## ASSIGNMENT
Please carry on the news report about Lt. West's lawsuit against the Hartford Police Department, starting after its last sentence.

## EXERCISE PASSAGE

....

Chief Thody did not respond to the Inquiring News request for comment.

Not receiving a response to an application or repeatedly being turned down for requested promotions began to truly concern him, Lt. West said in an interview, especially when he was being subjected to personal, public attacks at internal meetings as well as at an external training exercise.

According to his lawsuit, West was cursed and berated by HPD higher-ups during internal meetings, in the presence of colleagues, and was called out like a suspect at an external FBI training session, where colleagues from across the region who typically network over a cup of coffee and compare career paths instead saw West publicly pulled aside and confronted about disciplinary charges.

What had customarily served as a gathering useful for professional development instead became a staged confrontation that cast him as a bad actor, he recalled.

Is Pre-taliation a Thing?

West’s lawsuit – and the pending case in which he stood up for Baerga – demonstrate a pattern by which internal disciplinary charges effectively blocked his promotion through bureaucratic maneuvering – what might be called pre-taliation. 

Unlike the familiar civil rights prohibition against workplace “retaliation,” this new word, “pre-taliation,” describes acts of bias that lead up to and effectively freeze a promotional opportunity, by giving authorities an excuse to deny job advancement.

In its treatment of West – its highest-ranking Black officer – the HPD put forth its own classic example of the “weaponization of the internal affairs process,” former Hartford Police Union President John Szewczyk said in an interview. “I’ve never seen anything like what was done to him in the past two years,” he reflected.

Szewczyk, who retired in July 2020 as an HPD sergeant after an 18-year career, has been continuing his work on police reform in connection with his 2019 appointment to the Connecticut General Assembly’s Task Force on Police Accountability & Transparency.

....

## DATA BLOCK
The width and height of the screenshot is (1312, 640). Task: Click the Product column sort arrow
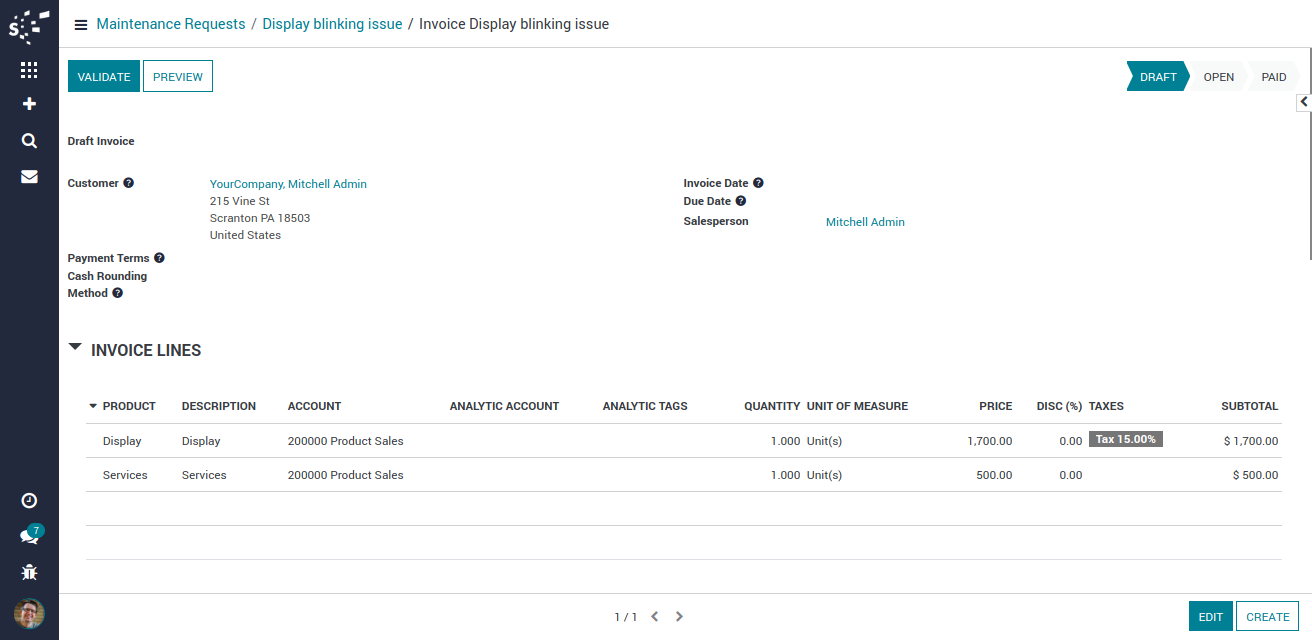[x=93, y=406]
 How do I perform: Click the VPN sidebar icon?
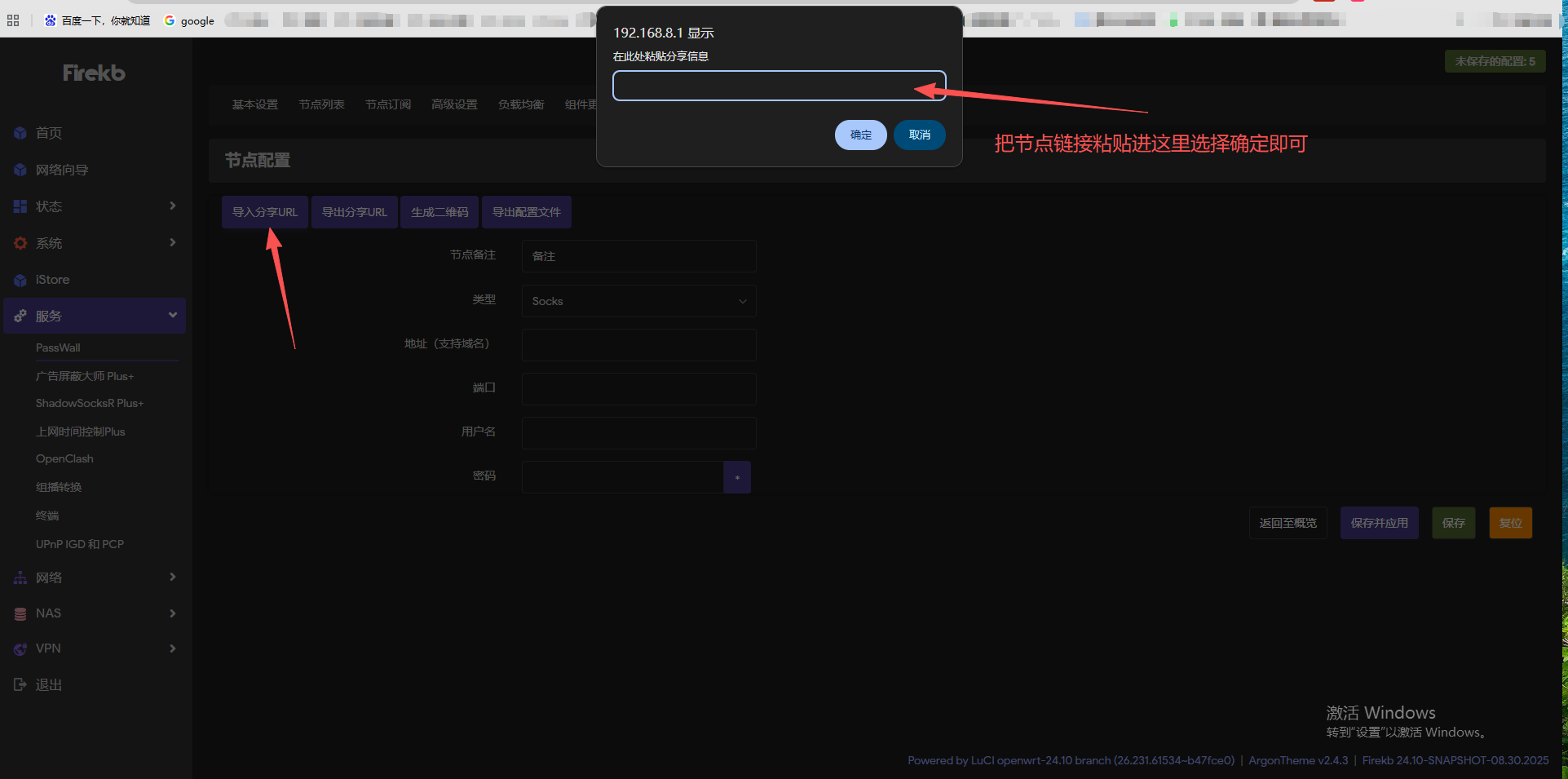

....

## ANSWER BELOW
“In my opinion, the weaponization of Internal Affairs by the Hartford Police Department Command Staff against Lieutenant Paul West was absolutely reprehensible and grossly blatant,” Szewczyk said. “Accordingly, reforming internal affairs and giving the Attorney General’s Office the power to conduct patterns and practice investigations have been two topics that are currently being discussed by the Task Force.”

Szewczyk, who was Hartford Police Union President from 2017-2020, said in an interview that West is seen as unusually serious about his education and training – and 

seemed even to be feared by the HPD hierarchy. 

Indeed, he said, West stood out by developing a deep resume (adding to his Springfield College degree in Human Services by going to UConn and earning a master’s degree in Public Administration – and by doing the graduate certification work out-of-state).  

The West saga raises a number of questions at the heart of the nation’s reckoning regarding racial injustice:

How prevalent are race-biased and retaliatory actions against minority officers, such as those alleged by West?

For the record, how many Black candidates for Hartford police chief or captain positions have successfully run the gauntlet to gain an appointment to that rank?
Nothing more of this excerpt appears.